In fact I would open with that pitch: "I'm struggling with executive function and the self-perception that I'm really just lazy. I need help with the actual executive function issues but also with how I view myself because of them." The therapist's response will tell you a lot about whether they'd be a good fit.
So with that out of the way...
I eased myself into therapy with the speed of a small child entering an extremely cold lake. It helped a lot that all of my therapy has been virtual via Zoom, so a lot of stuff that would have been a barrier, like going to the physical appointments, discomfort in a strange space, etc. were swept away.
I didn't even want to see a psychiatrist for my Adderall prescription, but I knew I needed help and medication seemed to be my best option, so with the assurances of several people that it wasn't therapy so much as mental health maintenance, I saw a psychiatrist. And he was lovely! (I just met with him yesterday to go over my next few months of scrip.) For a while that was all I did: talked every month to a kind person who asked specific and measurable questions about my mental health -- mood, sleep patterns, ability to work, hobbies -- without getting especially personal. I thought, okay, I can handle this, I can probably handle more, so I asked him for a recommendation for a therapist.

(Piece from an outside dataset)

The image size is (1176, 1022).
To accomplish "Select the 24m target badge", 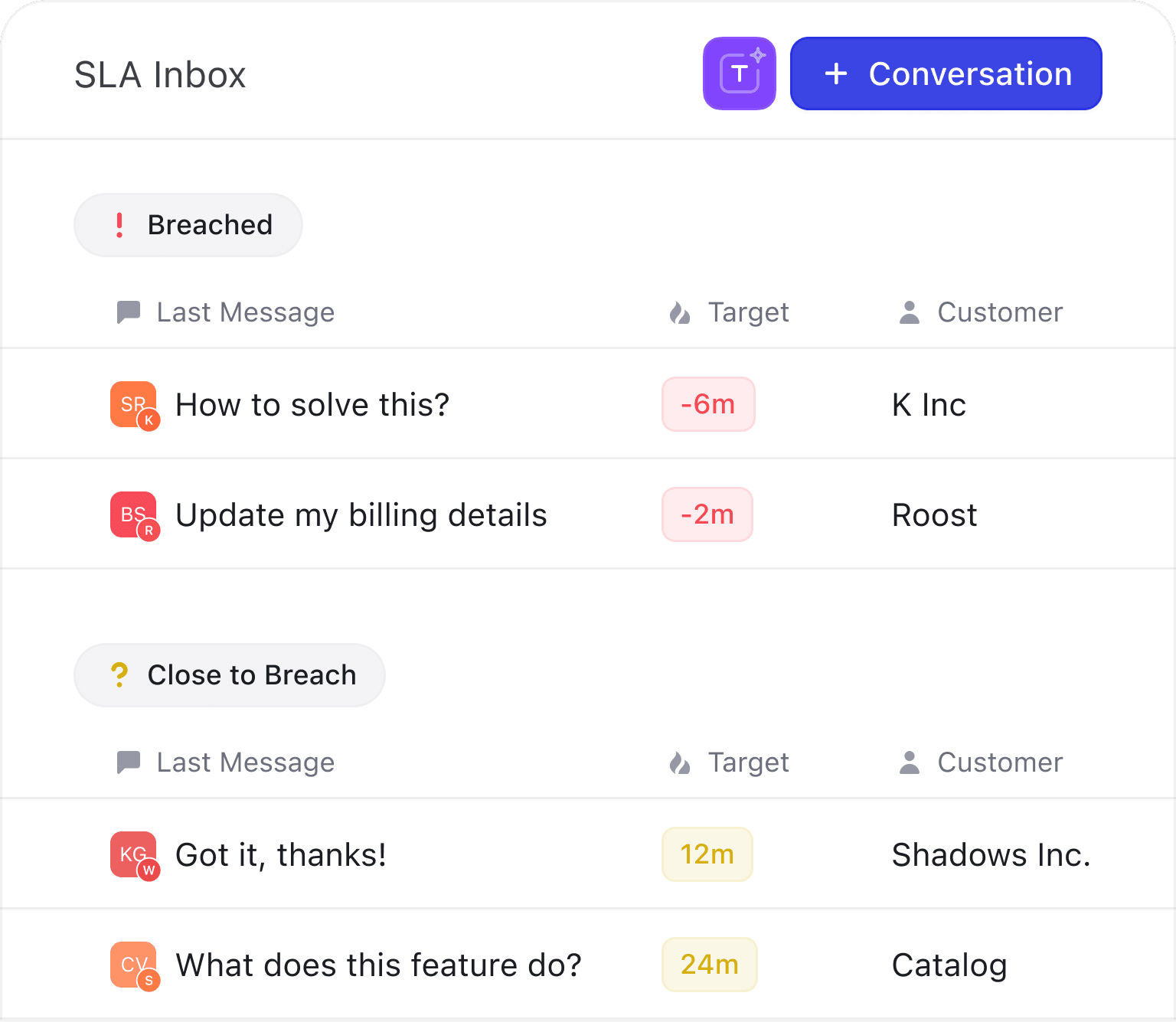I will point(709,965).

He looked at the network of independent practitioners he belonged to (Clarity Clinic Chicago, if you want an example of a good network) and found me a couple of options. I got extremely lucky to find someone I felt was appropriate for me right out of the gate, though some of that was also knowing what criteria I had: I wanted someone who explicitly stated they specialized in adult ADHD and disability, and who seemed like they were interested in addressing a whole person and not a single issue. When we met she seemed nice, wasn't pushy or judgey, was familiar with spoon theory and disability activism because she also has ADHD, and didn't blink (or ask overly invasive questions) when I said I was very uneasy about therapy because of past experience. She was comfortable with the ambiguity I brought -- I basically said "Look, I think this is something I need but I'm not entirely sure what my goals are yet, it's just I only recently found out I have ADHD and I am rethinking a lot of stuff," and she was like fine, let's rethink it together.
It still took me a long time to start talking about anything meaningful, but she handled the non-meaningful stuff as if it was serious and important, which helped. Admittedly I have really good insurance so I pay $20 a session for therapy, which also helps; it's pretty negligible in terms of health costs for me. I can afford to dawdle.

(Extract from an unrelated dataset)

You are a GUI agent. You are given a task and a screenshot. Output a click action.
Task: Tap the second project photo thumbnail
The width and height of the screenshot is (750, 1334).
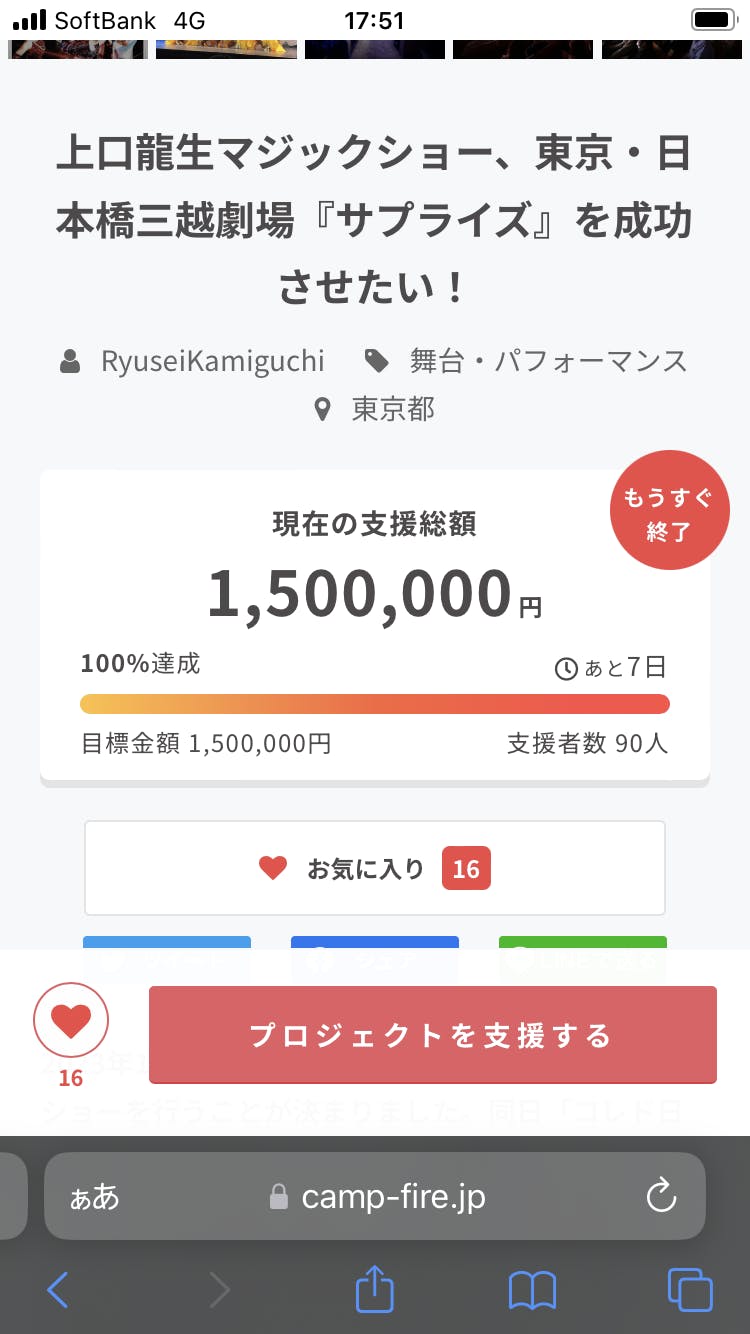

So, all that said...my path may not be an option for you, but I think it indicates the kinds of options you have. You don't have to jump into serious and heavily emotional processing first thing if you don't want to. You can shop around for therapists and you can drop any bad ones you encounter speedily, or if you find one you immediately like you can still spend time getting comfortable before dropping into the heavier stuff.

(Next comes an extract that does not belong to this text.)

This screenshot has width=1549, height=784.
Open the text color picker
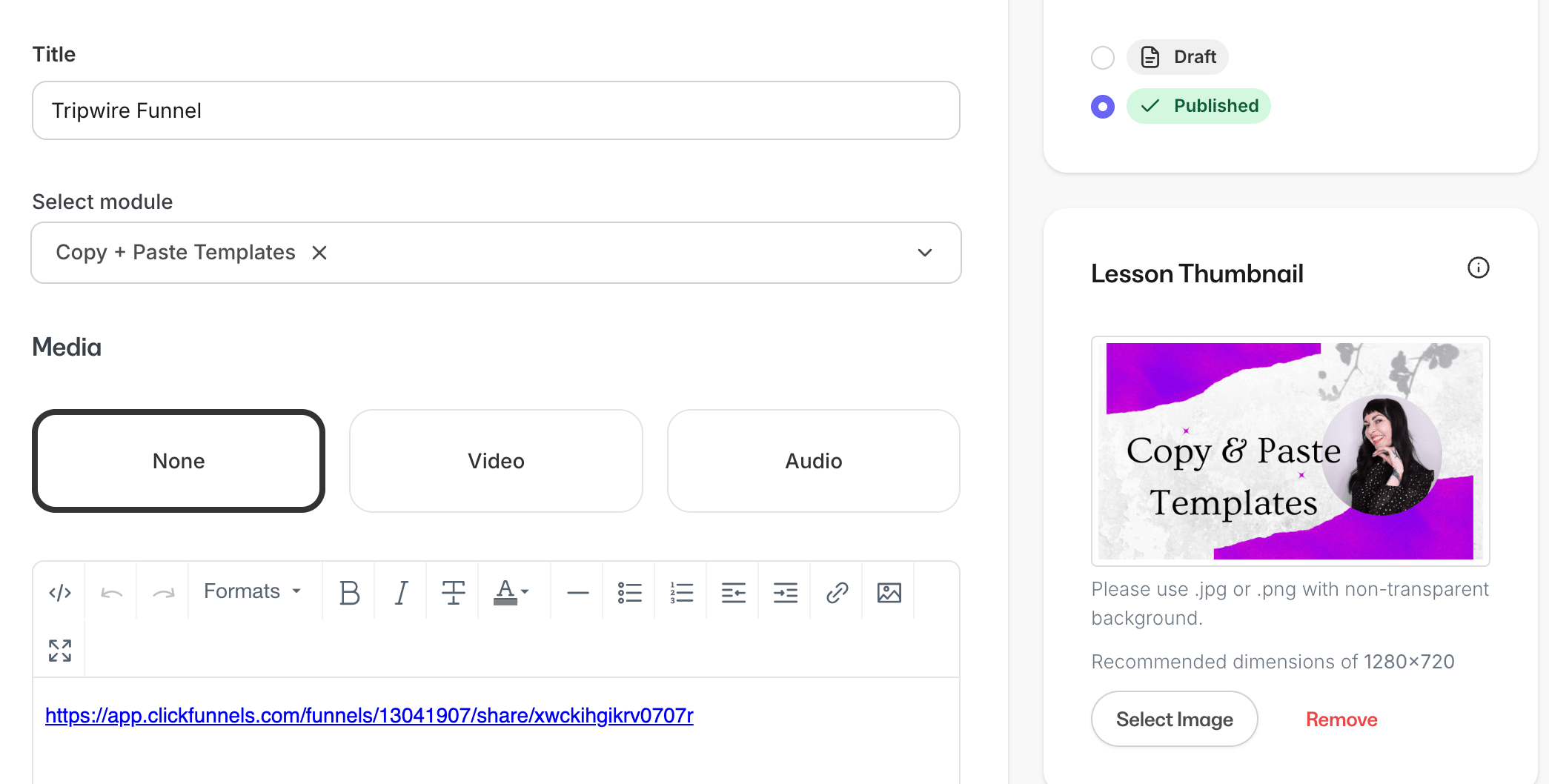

I would suggest that if you have a prescribing psych or doctor for any kind of mental health meds, ask them if they have a recommendation. If you don't have that, ask around people you know or believe have access to therapy and see what they think. If those aren't available to you or you're uncomfortable with that, I'd do a search for licensed therapist and your health insurance, or see if your workplace has an employee assistance program that can recommend you someone.
Good luck! I hope you get what you need. Lord knows I've been there.